'Coco Chanel'
TELEVISION REVIEW
Shirley MacLaine stars in the Lifetime biopic of the late fashion designer, which leaves out too many threads of her life.
There may come a time when “Lifetime movie” as a shorthand for sentimental, feisty-gal-sobfest is stricken from the lexicon. But that day is not today.
Instead, today we consider “Coco Chanel,” an original movie event premiering tonight that has such high production value and so little artistic value that a viewer may find herself at times whimpering in disbelief.
Three seemingly endless hours long, "Coco Chanel" still manages to omit the most celebrated decades (and a scandalous affair with a German officer during World War II) because it is much more interested in a tedious account of Chanel's early love life. A little whitewashing is forgivable in a biopic, but to make a movie about the most influential figure in fashion history in which she spends more time moping around about her boyfriends than she does designing clothes is infuriating. The contestants on "Project Runway" are taken more seriously as artists than Chanel is here.
Mercifully, it is a gorgeously shot film, with hats to die for, period opulence and poverty well-depicted and, eventually, all those fabulous Chanel suits. For those who found the Oscar-winning film "La Vie en Rose" far too depressing (not to mention French), there may be enjoyment in this Americanized tale of similar pathos. Like singer Edith Piaf, Chanel suffered the early death of her mother, an impoverished childhood, father-abandonment, hardscrabble young adulthood and a few unwise romantic choices, but with a happier outcome. Unlike Piaf, an alcoholic and drug addict who died at 48, Chanel lived to the ripe old age of 87. She never stopped working and experienced a postwar renaissance when she was 69.
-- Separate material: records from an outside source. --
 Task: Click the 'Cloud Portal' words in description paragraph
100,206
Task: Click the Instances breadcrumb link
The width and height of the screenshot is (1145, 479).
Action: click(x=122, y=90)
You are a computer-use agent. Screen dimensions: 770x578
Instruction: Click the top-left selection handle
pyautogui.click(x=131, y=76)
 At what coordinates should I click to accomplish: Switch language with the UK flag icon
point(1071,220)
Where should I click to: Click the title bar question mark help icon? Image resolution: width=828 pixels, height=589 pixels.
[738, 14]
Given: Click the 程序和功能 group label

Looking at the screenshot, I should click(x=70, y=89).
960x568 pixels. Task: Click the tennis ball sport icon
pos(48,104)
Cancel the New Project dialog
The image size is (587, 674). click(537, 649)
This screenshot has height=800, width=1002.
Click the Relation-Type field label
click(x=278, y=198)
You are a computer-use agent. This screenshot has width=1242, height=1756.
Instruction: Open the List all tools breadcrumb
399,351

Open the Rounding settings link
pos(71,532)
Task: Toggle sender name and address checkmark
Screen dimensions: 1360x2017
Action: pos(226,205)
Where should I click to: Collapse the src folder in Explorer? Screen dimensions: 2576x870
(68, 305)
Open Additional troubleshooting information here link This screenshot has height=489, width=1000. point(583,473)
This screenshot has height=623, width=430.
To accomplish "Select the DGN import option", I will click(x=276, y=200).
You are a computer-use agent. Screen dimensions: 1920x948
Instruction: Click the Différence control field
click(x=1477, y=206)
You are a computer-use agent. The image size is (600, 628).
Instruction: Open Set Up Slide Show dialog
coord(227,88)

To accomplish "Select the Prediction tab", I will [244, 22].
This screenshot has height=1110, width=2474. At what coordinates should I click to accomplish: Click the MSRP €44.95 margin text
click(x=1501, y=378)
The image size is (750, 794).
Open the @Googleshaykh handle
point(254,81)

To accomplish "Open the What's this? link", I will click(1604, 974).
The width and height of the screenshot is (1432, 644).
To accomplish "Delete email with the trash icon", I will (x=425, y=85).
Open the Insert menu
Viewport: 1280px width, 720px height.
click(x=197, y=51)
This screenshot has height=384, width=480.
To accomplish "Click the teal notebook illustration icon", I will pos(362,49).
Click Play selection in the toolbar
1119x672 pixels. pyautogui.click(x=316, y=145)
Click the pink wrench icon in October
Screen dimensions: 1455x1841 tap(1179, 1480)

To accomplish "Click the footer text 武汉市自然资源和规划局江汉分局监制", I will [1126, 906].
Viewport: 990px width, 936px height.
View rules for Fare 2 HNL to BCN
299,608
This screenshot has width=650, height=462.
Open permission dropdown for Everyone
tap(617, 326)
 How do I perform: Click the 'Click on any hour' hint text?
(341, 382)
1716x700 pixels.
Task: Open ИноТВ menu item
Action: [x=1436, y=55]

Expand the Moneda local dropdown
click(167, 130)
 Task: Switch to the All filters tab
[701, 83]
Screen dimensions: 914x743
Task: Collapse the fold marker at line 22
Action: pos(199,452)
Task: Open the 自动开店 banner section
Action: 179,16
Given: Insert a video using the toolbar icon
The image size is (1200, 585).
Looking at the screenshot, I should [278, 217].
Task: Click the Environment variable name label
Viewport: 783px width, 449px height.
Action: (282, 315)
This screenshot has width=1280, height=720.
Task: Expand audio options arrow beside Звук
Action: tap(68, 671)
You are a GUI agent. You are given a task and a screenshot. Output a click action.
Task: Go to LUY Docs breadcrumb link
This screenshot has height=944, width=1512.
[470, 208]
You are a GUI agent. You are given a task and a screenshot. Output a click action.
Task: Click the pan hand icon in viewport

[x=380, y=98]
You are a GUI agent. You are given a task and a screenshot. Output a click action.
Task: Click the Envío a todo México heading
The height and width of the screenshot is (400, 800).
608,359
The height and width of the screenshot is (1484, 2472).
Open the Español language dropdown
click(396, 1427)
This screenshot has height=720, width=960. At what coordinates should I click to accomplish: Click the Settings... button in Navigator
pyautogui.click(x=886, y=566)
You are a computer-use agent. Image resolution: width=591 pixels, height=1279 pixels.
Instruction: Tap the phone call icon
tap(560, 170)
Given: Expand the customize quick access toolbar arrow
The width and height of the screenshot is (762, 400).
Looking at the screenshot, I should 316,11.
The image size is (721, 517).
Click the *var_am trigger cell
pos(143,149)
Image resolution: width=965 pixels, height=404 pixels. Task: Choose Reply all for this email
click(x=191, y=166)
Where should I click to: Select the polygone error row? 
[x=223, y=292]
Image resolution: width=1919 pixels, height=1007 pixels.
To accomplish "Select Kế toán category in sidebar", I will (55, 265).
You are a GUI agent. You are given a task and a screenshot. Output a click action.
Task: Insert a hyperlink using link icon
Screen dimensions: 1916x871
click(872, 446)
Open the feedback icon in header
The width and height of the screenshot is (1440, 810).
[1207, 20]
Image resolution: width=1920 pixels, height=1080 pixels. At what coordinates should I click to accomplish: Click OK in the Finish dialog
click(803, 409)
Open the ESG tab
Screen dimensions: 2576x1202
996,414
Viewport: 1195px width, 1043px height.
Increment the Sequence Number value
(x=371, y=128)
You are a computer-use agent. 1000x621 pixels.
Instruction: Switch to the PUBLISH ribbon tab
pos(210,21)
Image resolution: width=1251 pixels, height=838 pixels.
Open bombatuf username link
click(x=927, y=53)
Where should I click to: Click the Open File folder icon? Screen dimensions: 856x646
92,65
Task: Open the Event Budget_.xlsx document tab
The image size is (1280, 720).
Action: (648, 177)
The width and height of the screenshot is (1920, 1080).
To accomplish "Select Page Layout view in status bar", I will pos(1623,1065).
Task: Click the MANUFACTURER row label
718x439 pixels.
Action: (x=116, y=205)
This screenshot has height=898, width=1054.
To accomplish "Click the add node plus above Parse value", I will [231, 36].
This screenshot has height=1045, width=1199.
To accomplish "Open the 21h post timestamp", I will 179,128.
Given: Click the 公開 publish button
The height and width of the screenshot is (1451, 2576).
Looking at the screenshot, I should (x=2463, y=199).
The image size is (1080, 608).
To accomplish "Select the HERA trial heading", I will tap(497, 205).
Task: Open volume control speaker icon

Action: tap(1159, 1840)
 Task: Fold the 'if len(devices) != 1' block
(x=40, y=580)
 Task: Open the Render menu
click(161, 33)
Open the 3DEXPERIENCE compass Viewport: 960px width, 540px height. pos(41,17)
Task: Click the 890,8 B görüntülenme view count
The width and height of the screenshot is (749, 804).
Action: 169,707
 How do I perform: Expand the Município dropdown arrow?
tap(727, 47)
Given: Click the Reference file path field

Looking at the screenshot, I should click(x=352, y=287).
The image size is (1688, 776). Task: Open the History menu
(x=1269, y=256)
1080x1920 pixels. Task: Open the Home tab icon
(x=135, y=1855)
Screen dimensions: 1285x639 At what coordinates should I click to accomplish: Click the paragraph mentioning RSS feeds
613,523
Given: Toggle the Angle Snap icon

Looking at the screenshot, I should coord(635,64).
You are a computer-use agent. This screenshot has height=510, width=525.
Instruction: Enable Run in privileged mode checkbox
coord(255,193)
This is where "Coco Chanel" opens. Played by the venerable Shirley MacLaine, the elderly designer is staging a comeback show. (Her comeback actually followed an exile in Switzerland; Paris never forgave her for having an affair with an occupying officer. This is never mentioned.) As her glad-handing business partner, Marc Bouchier (a surprisingly insufferable Malcolm McDowell), watches in horror, it bombs.
Coco is unfazed; she is, she says through a plume of cigarette smoke, used to rejection. (Cue flashback to tubercular mother, deadbeat father, etc.) To MacLaines' everlasting credit, she does not attempt an accent, assuming, accurately, that at this stage in her career she is naturally imperious enough to seem French without sounding like it.